Zarbee’s own labeling advises against consecutive use for more than 14 days and warns not to exceed the recommended dosage. That two-week limit is worth taking seriously. Melatonin is meant to help reset a child’s sleep cycle, not serve as a permanent nightly routine. If your child still can’t fall asleep after two weeks, the underlying issue likely needs a different approach.
The Concern About Long-Term Use
This is where the safety picture gets less clear. A systematic review published in The Lancet’s eClinicalMedicine examined both short-term and long-term effects of melatonin in children and adolescents. Three studies found little or no impact on pubertal development after two to four years of use. However, one study flagged a potential delay in puberty following treatment lasting longer than seven years.
The biological rationale for this concern is straightforward. As children approach puberty, their natural melatonin levels gradually decline. That decline is part of the hormonal cascade that triggers puberty. Supplementing melatonin over many years could, in theory, interfere with that process by keeping melatonin levels artificially elevated. The evidence isn’t strong enough to confirm this happens at typical doses, but it’s also not strong enough to rule it out, particularly for very long-term use.
For occasional or short-term use over a few weeks, this is unlikely to be a concern. For parents who find themselves giving melatonin nightly for months or years, it’s a conversation worth having with your child’s pediatrician.
Who Should Avoid Melatonin
Melatonin isn’t appropriate for every child. Children with autoimmune conditions should not take it. Kids on seizure medications face particular risks: melatonin can lower the seizure threshold and may interfere with anticonvulsant drugs, potentially increasing seizure frequency. This is especially relevant for children with neurological disabilities.
Melatonin can also interact with blood pressure medications by worsening blood pressure control, and it amplifies the sedative effect of other central nervous system depressants. One interaction worth highlighting: fluvoxamine, a medication used to treat obsessive-compulsive disorder, can dramatically increase melatonin levels in the body, leading to excessive drowsiness. If your child takes any prescription medication, check for interactions before adding melatonin.
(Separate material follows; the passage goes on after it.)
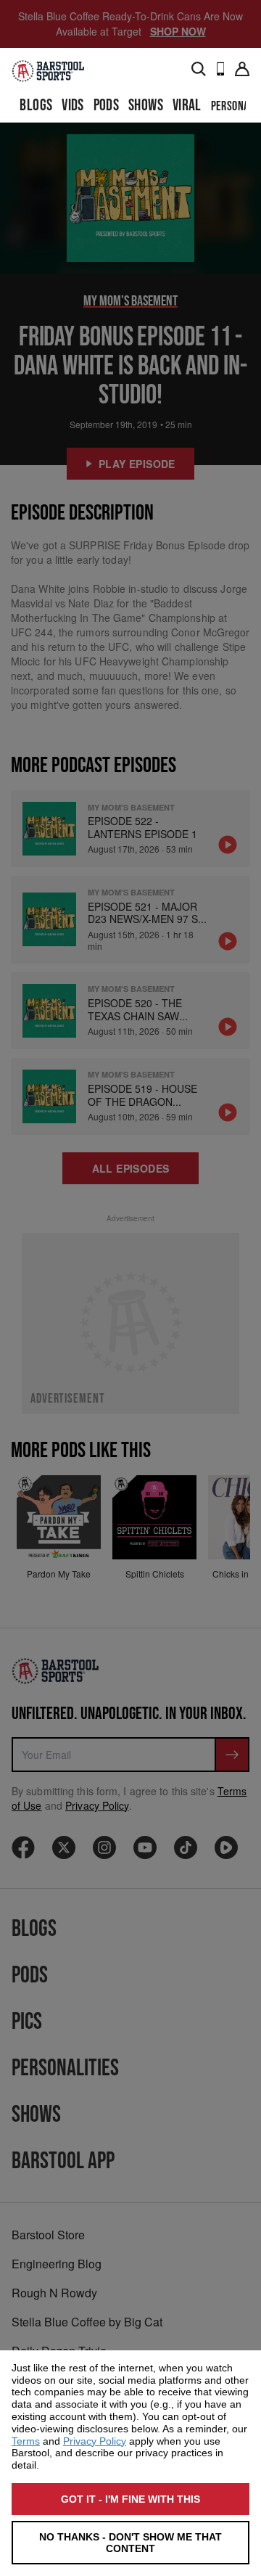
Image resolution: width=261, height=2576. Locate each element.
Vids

What a Melatonin Overdose Looks Like
Melatonin is generally well-tolerated, and serious toxicity from an accidental overdose is rare. The signs to watch for are an upset stomach, vomiting, diarrhea, and excessive tiredness. Gummy supplements are particularly risky for accidental overdose because children often see them as candy. Store them out of reach, just as you would any other supplement or medication.
If your child takes more than the intended dose, call your local poison control center (1-800-222-1222 in the U.S.) for guidance specific to how much was consumed and your child’s weight and age. In most cases, the effects are mild, but getting professional advice is always the right call.
Sleep Habits That Reduce the Need for Supplements
Melatonin works best as a short-term bridge while you address the habits that are actually keeping your child awake. Screens emit blue light that suppresses the body’s own melatonin production, so powering down tablets, phones, and TVs at least an hour before bed makes a measurable difference. A consistent bedtime routine, a cool and dark bedroom, and limiting sugar and caffeine in the afternoon all help the body produce melatonin on its own schedule.
For children with ADHD, autism spectrum disorder, or anxiety, sleep difficulties are often more persistent and harder to solve with routine changes alone. In those cases, melatonin can be a genuinely useful tool. But even then, it works best alongside behavioral strategies rather than as a standalone fix.